Bolu'da, Fetullahçı Terör Örgütü/ Paralel Devlet Yapılanması'na (FETÖ/PDY) yönelik soruşturma kapsamında haklarında dava açılan, açığa alınan 3'ü tutuklu 7 subayın yargılanmasına başlandı.

Bolu Ağır Ceza Mahkemesindeki duruşmaya, FETÖ/PDY soruşturması kapsamında görevdeyken açığa alınan, "silahlı terör örgütüne iye olmak" suçlamasıyla yargılanan tutuklu, tutuksuz sanıklar ve avukatları ile yakınları katıldı.

Kimlik tespiti ve iddianame özetinin okunmasının ardından sanıklar savunmalarına başladı.

Tutuklu sanık E.G, Bolu 2. Komando Turgay Komutanlığında personel işlerinden sorumlu subay olarak görev yaparken açığa alındığını aktardı.

"Mahrem imamlar" tarafından arandığı iddialarını kabul etmeyen E.G, personel subayı olduğu için birçok kişi ile irtibat halinde olduğunu ve sabit hatlardan gelen aramalar üzerinden örgüt üyesi olduğu kanaatine ulaşılmasını hakkaniyetli bulmadığını savundu.

Tutuksuz sanık İ.Ç. ise etkin pişmanlık hükümleri kapsamında itirafçı olduğunu anımsatarak, "Örgüt üyesi olduğum suçlamasını kabul etmiyorum. Malum yapı ile dini cemaat olduğu düşüncesi ile bir dönem iletişim vardı ancak bu yapımın ülke üzerindeki düşüncelerini bilerek yanlarında olmadım." diye konuştu.

İtirafçı sanık S.K. da cemaat olarak bildiği yapı ile orta okulun son sınıfında öğretmeninin yönlendirmesiyle tanıştığını anlattı. 1993'te Kuleli Askeri Lisesi'ne kaydolduğunu belirten S.K, "Ama kesinlikle askeri liseye örgütün tavsiye ve yönlendirmesiyle girmedim.
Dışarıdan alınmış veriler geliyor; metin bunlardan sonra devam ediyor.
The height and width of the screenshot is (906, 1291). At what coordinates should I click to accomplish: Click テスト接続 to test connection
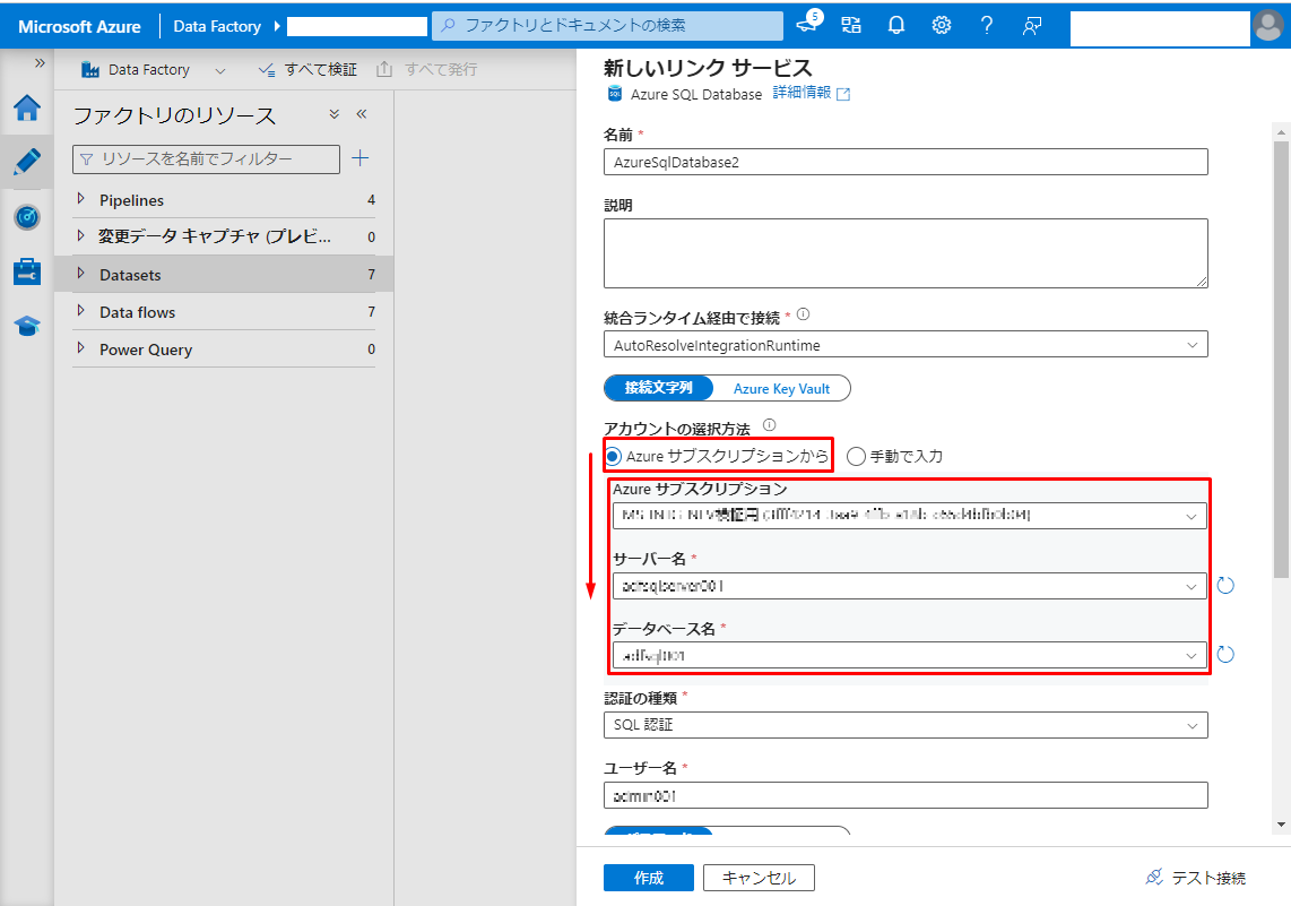coord(1196,878)
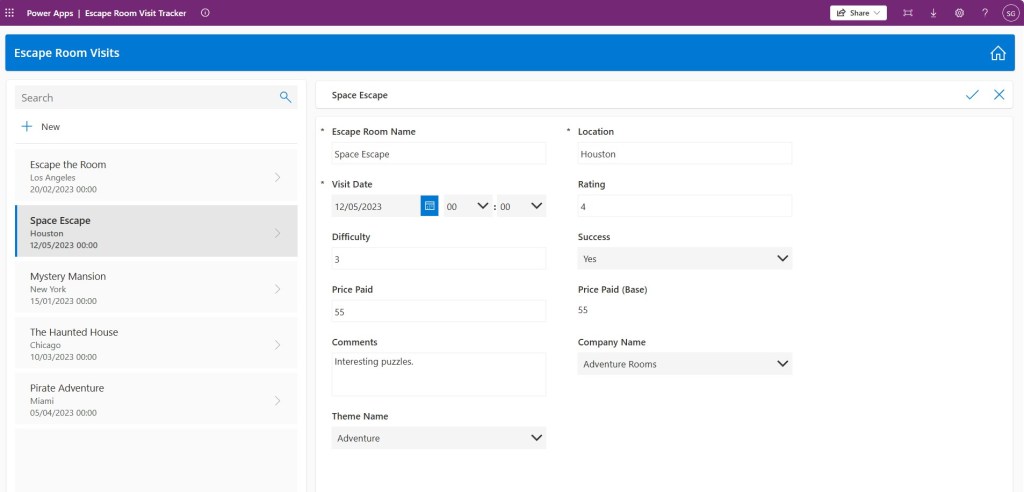Click the Escape Room Name field

(438, 154)
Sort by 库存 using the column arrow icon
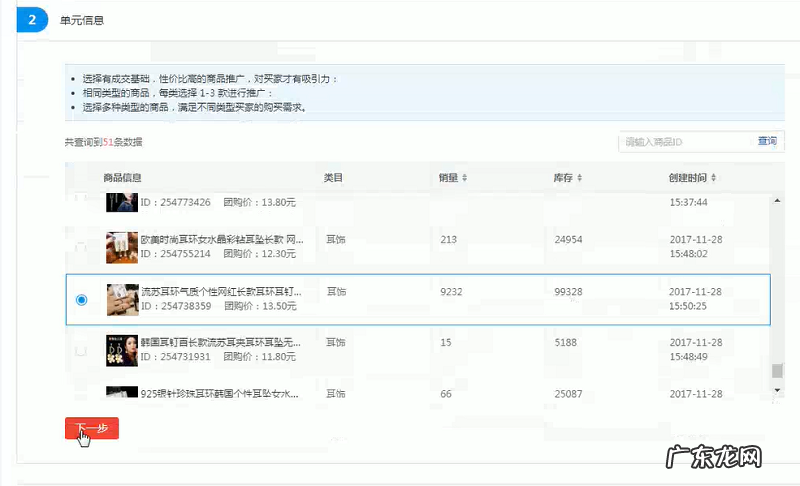 coord(579,178)
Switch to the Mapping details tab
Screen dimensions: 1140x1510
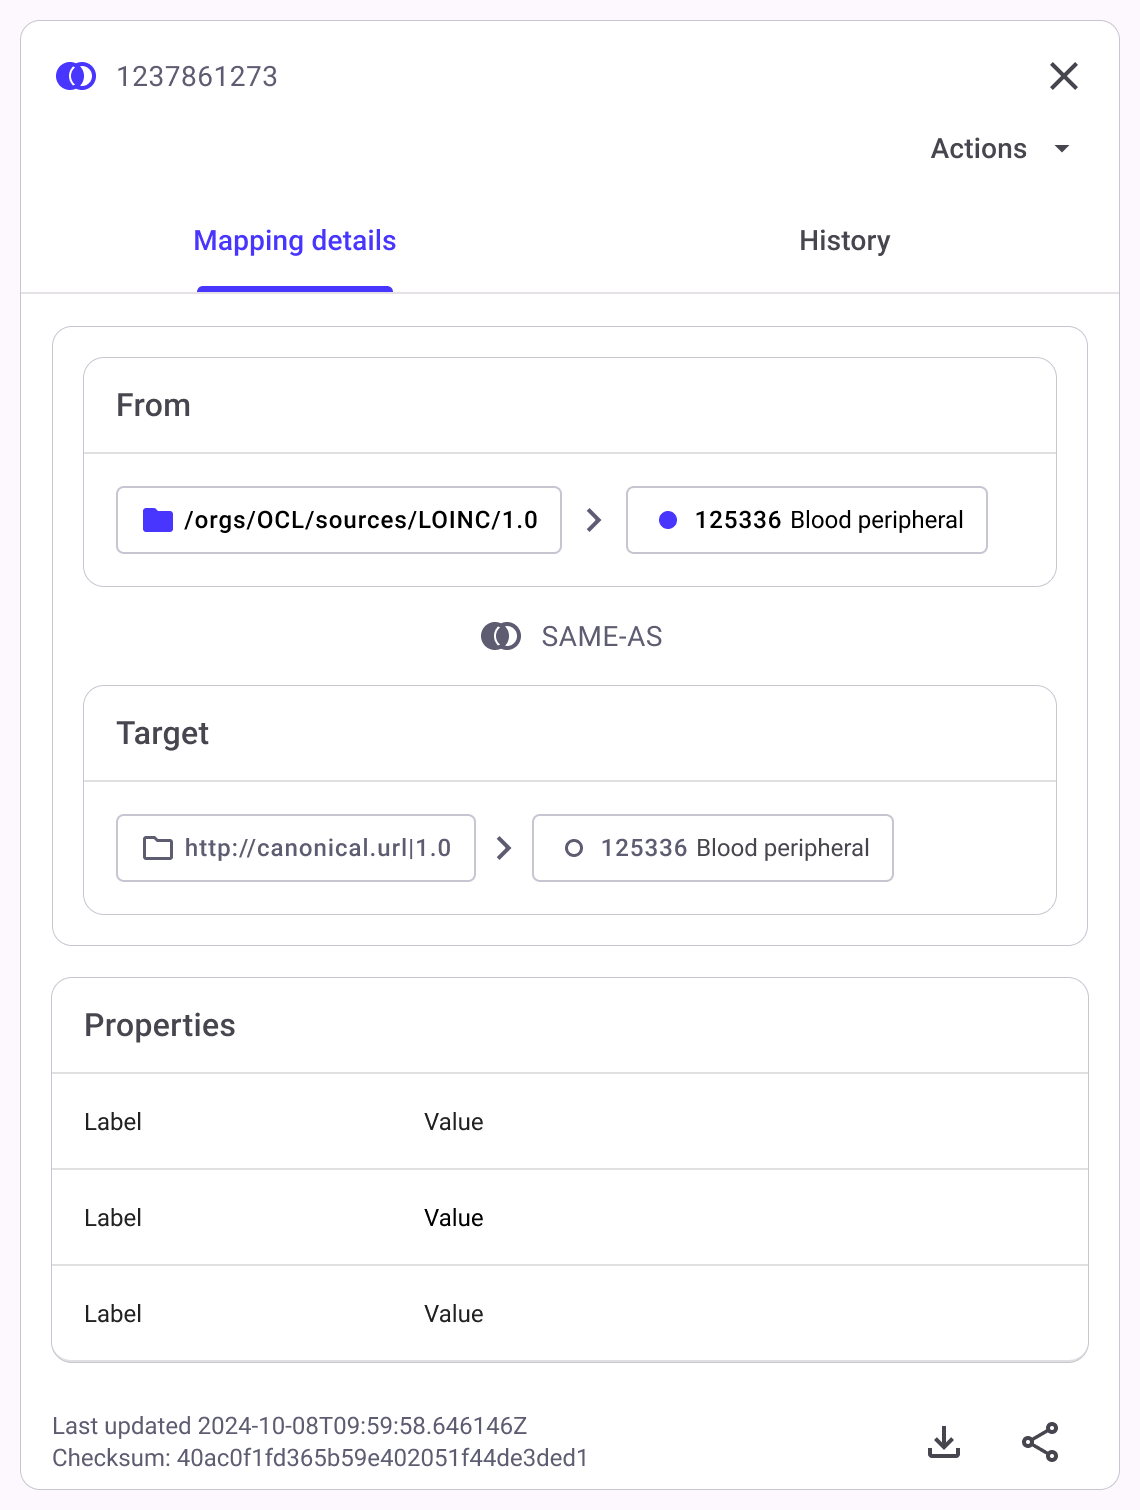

Onlar, benim polis akademisi sınavına girmemi istediler ama ailem askeri liseye gitmemi istediği için ben o şekilde hareket ettim." şeklinde konuştu.
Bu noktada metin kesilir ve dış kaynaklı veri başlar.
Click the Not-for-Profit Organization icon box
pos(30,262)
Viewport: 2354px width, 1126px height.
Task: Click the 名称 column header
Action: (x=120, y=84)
- "Gülen'in duvarında 2 subay kılıcı asılıydı"

Askeri lisede eğitim gördüğü dönemde, "Sait" ismindeki kişinin kendisi ve bir arkadaşını Altunizade’deki Fem Dershanesi binasına götürdüğünü anlatan S.K, "O dönemde Fetullah Gülen burada duruyordu. Bizi bir odaya götürdüler. Odanın detayları beni şaşırtmıştı. Bir duvarda subaylara mezuniyette verilen 2 adet kılıç asılıydı. Öğle ezanı okununca Fetullah Gülen salona girdi ve oradakilere namaz kıldırdı." dedi

Sanık S.K, 2004'ten 2011 yılına kadar örgütten kimseyle irtibatının olmadığını ileri sürerek, askeri personeller içinde yapıyla irtibatlı, "Recep" isimli kişi ve bu davadaki M.T. dışında hiçbir tanıdığı olmadığını iddia etti.
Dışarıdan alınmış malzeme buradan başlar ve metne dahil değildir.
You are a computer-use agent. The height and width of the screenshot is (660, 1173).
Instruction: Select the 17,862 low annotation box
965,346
Yeniden irtibat kurulduktan sonra "Yavuz" isimli şahsın evinde çay içip muhabbet ettiklerine, örgüt elebaşı Fetullah Gülen’in haftalık konuşmalarından okunduğuna değinen S.K, şunları kaydetti:

"Bu konuşmalar arasında garibime giden bir ifade kullanmıştı. Hükümeti kastederek, 'öyle bir gidecekler ki herkes iyi ki böyle gitmiş diyecek' demişti. Bunun ne olduğunu o zamanlar düşündüm ama bir anlam veremedim. Sanırım seçimlerden bahsediyor diye düşünmüştüm. Yavuz, 15 Temmuz akşamı bana 'görevinizin gereğini yapmanızı bekliyoruz selamlar' yazan bir masaj gönderdi. Ben bu mesaj gelene kadar böylesi bir ihanet içinde olabileceklerini hayal bile edemezdim."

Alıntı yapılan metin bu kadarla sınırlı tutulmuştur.